Collected data

▽

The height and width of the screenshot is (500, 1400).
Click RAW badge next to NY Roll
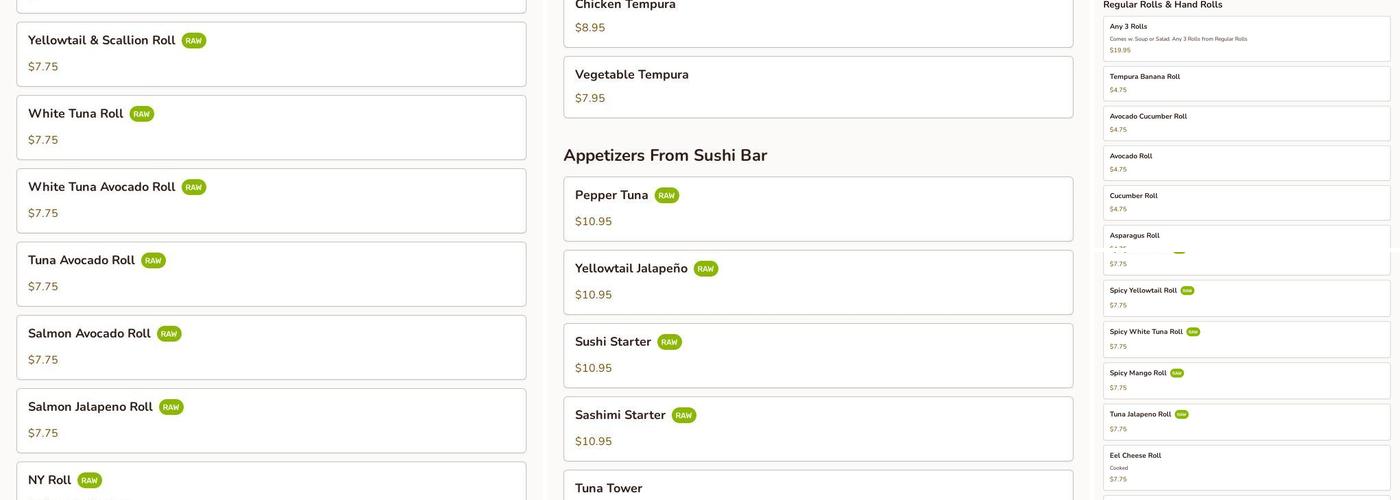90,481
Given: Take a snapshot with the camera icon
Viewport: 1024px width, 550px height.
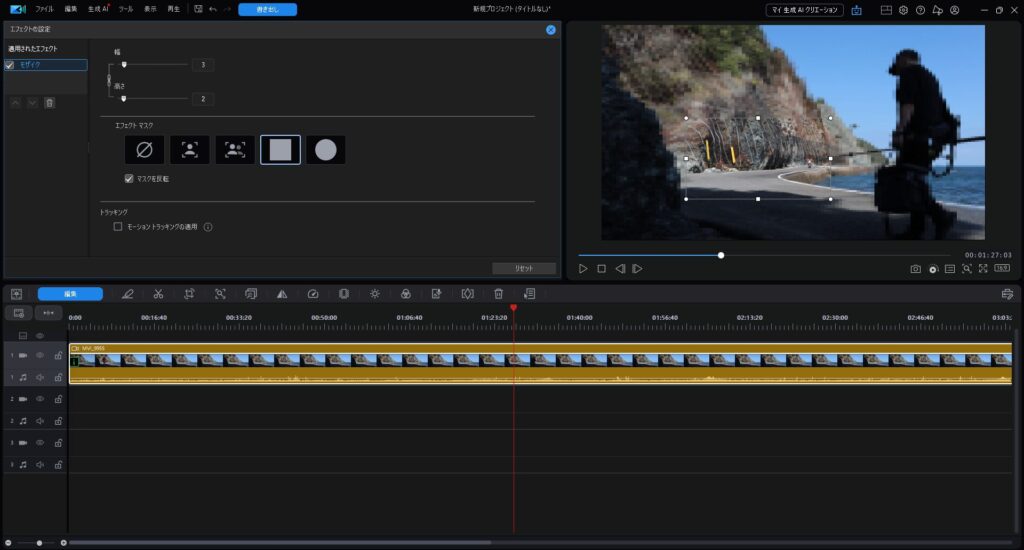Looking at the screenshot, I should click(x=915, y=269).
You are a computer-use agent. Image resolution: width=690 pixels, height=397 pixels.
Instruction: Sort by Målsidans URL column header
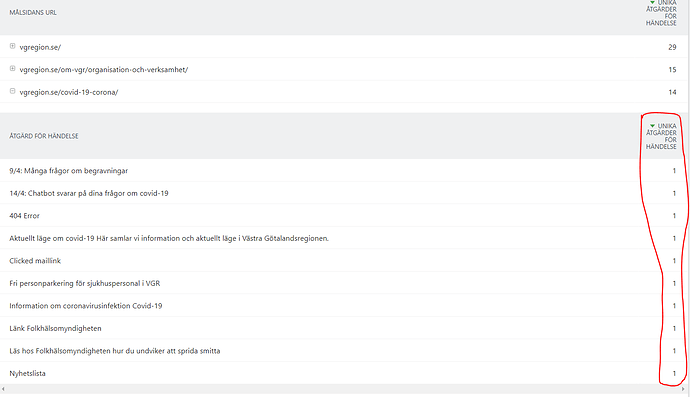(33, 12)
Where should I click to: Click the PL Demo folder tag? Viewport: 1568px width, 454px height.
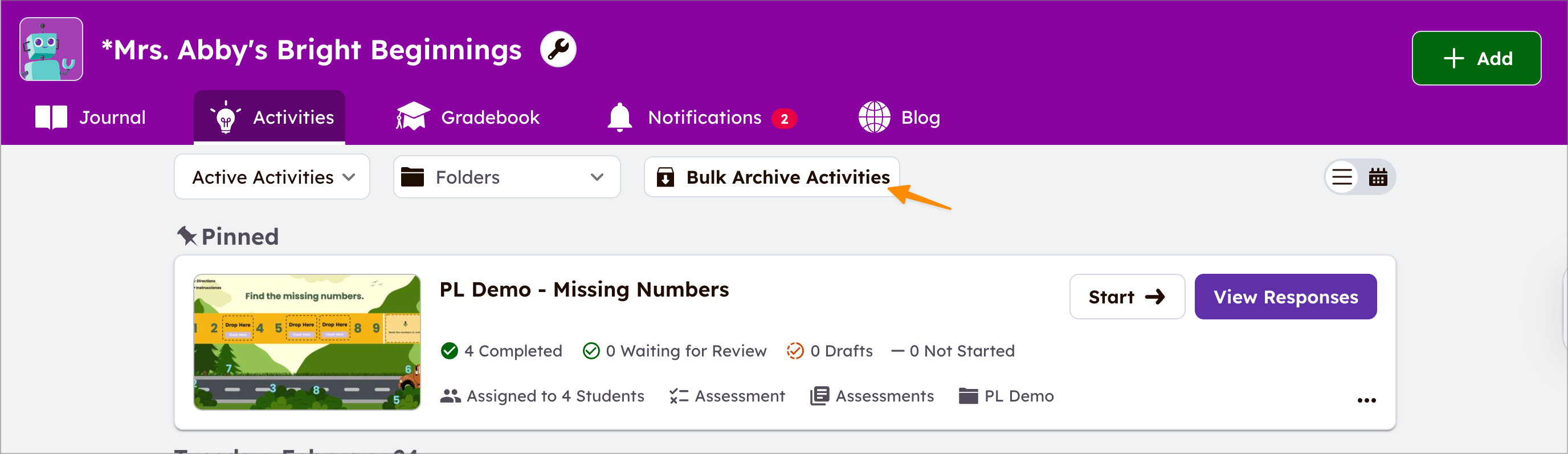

△

Leaving the pictures out, reproduce the entries above exactly.

The height and width of the screenshot is (500, 1400).
Click RAW badge next to NY Roll
90,481
Given: Take a snapshot with the camera icon
Viewport: 1024px width, 550px height.
Looking at the screenshot, I should click(x=915, y=269).
You are a computer-use agent. Image resolution: width=690 pixels, height=397 pixels.
Instruction: Sort by Målsidans URL column header
(33, 12)
Where should I click to: Click the PL Demo folder tag? Viewport: 1568px width, 454px height.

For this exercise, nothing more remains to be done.